[[ Input for this task, beginning ]]
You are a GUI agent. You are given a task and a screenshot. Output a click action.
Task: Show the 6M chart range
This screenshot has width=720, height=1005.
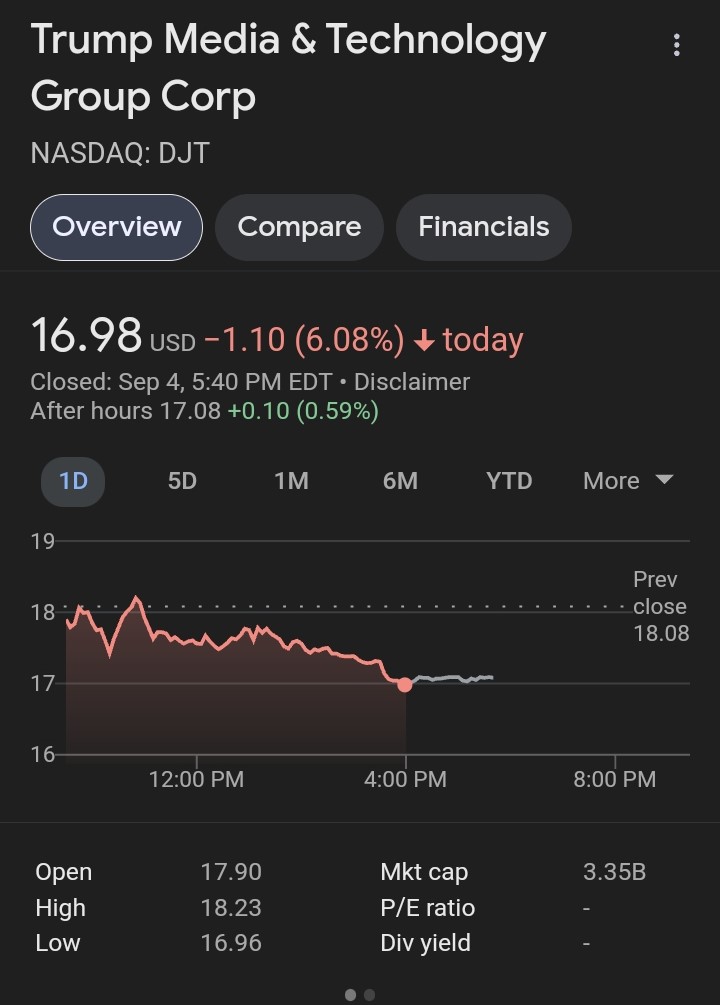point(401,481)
[[ Input for this task, end ]]
[[ Input for this task, beginning ]]
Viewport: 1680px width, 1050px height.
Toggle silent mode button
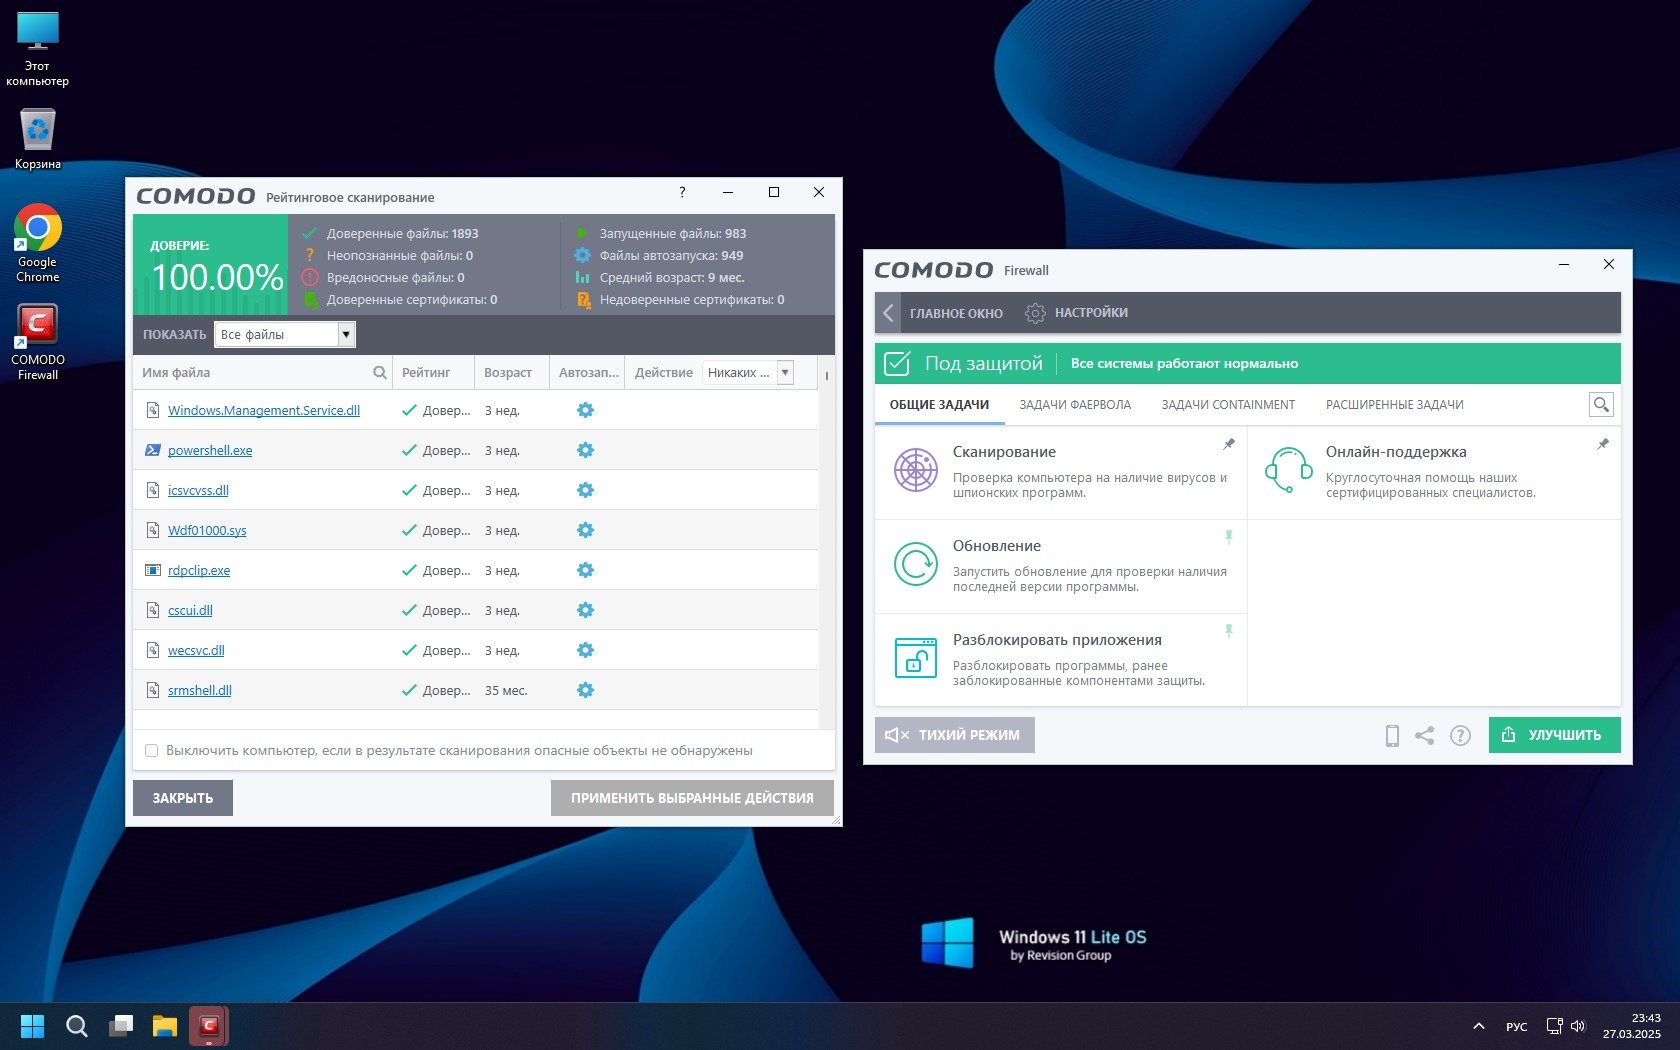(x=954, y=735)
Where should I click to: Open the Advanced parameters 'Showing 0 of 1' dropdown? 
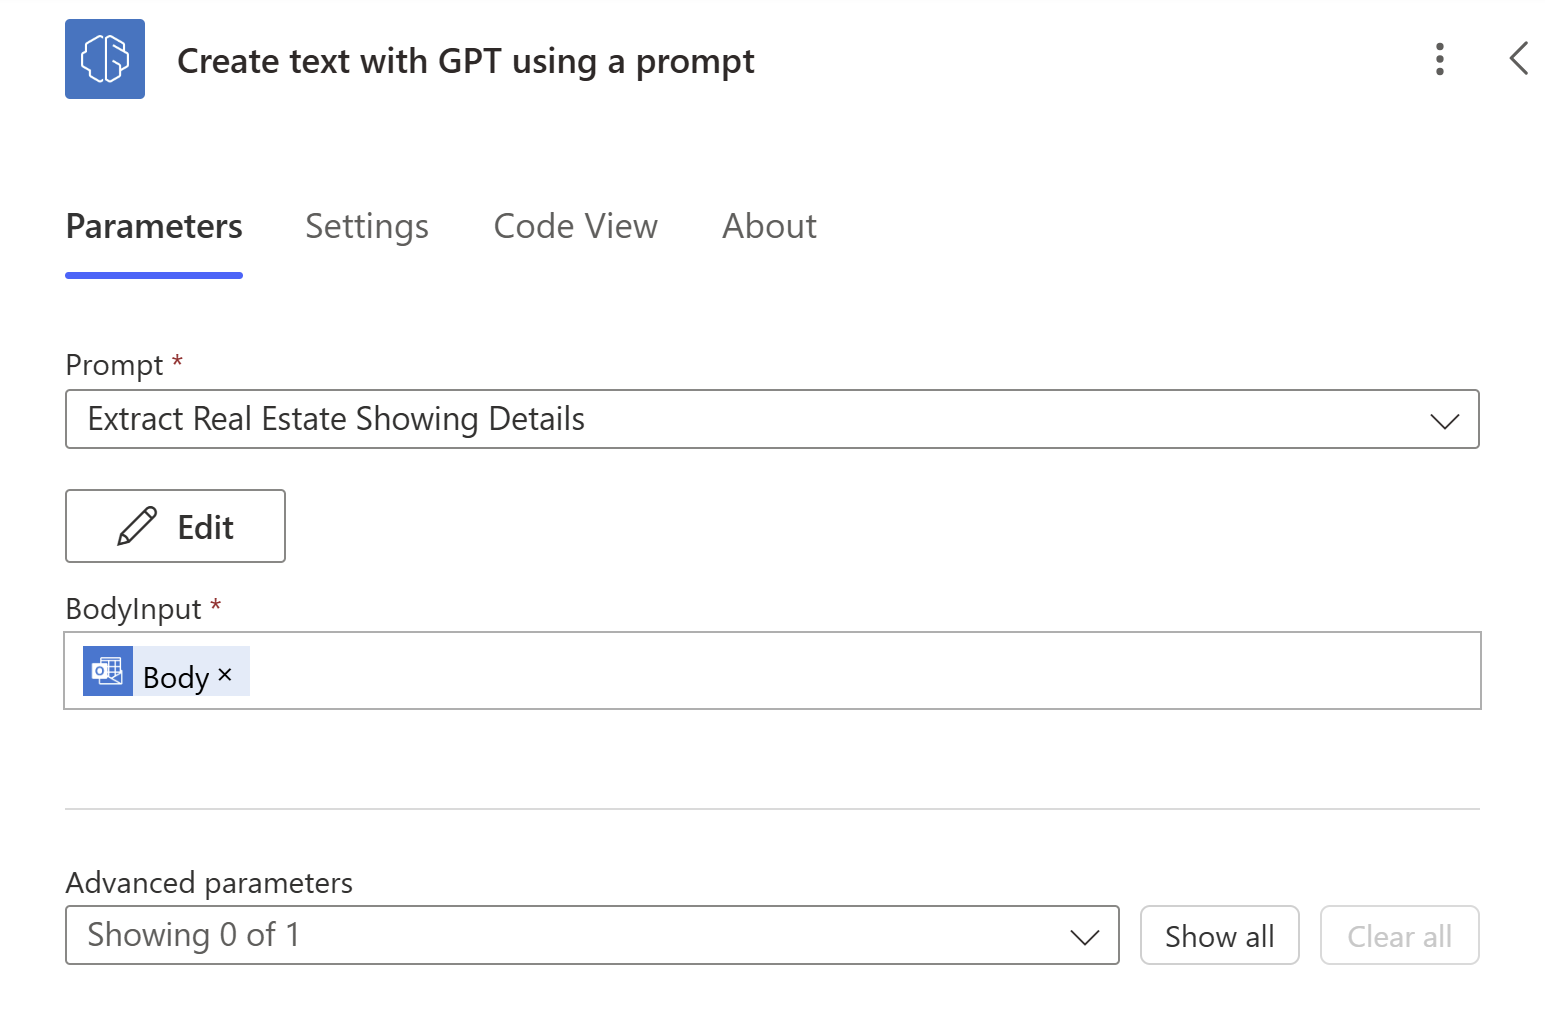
[[ Input for this task, end ]]
[[ Input for this task, beginning ]]
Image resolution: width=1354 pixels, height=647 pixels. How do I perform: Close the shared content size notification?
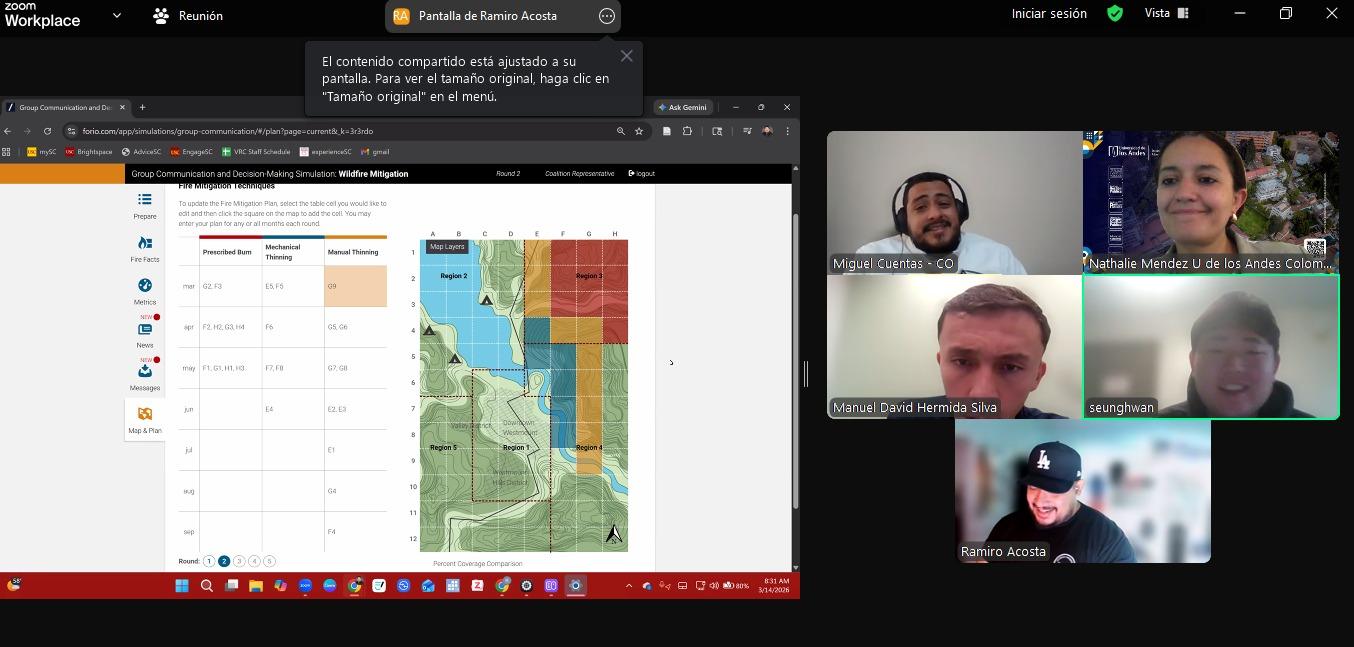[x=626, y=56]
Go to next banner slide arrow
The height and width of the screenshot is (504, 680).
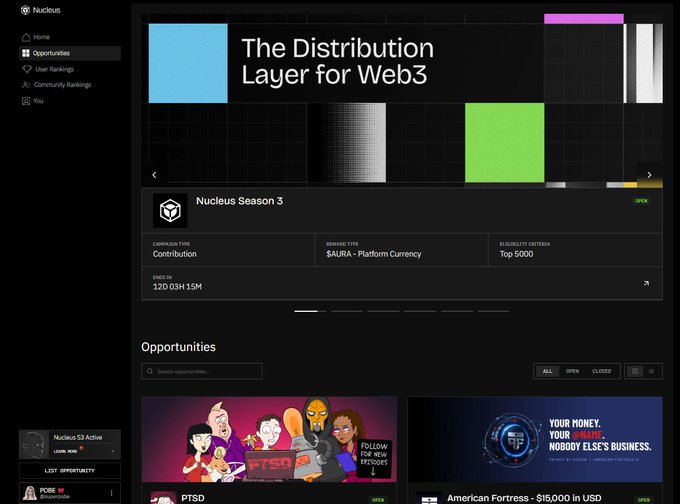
[[ Input for this task, end ]]
- **What is required**
Filter the material above down to the lines that hold the word "click".

- **The completed task**
You are a GUI agent. You are given a task and a screenshot. Output a click action.
Where should I click to: Open the Advanced parameters 'Showing 0 of 1' dropdown? 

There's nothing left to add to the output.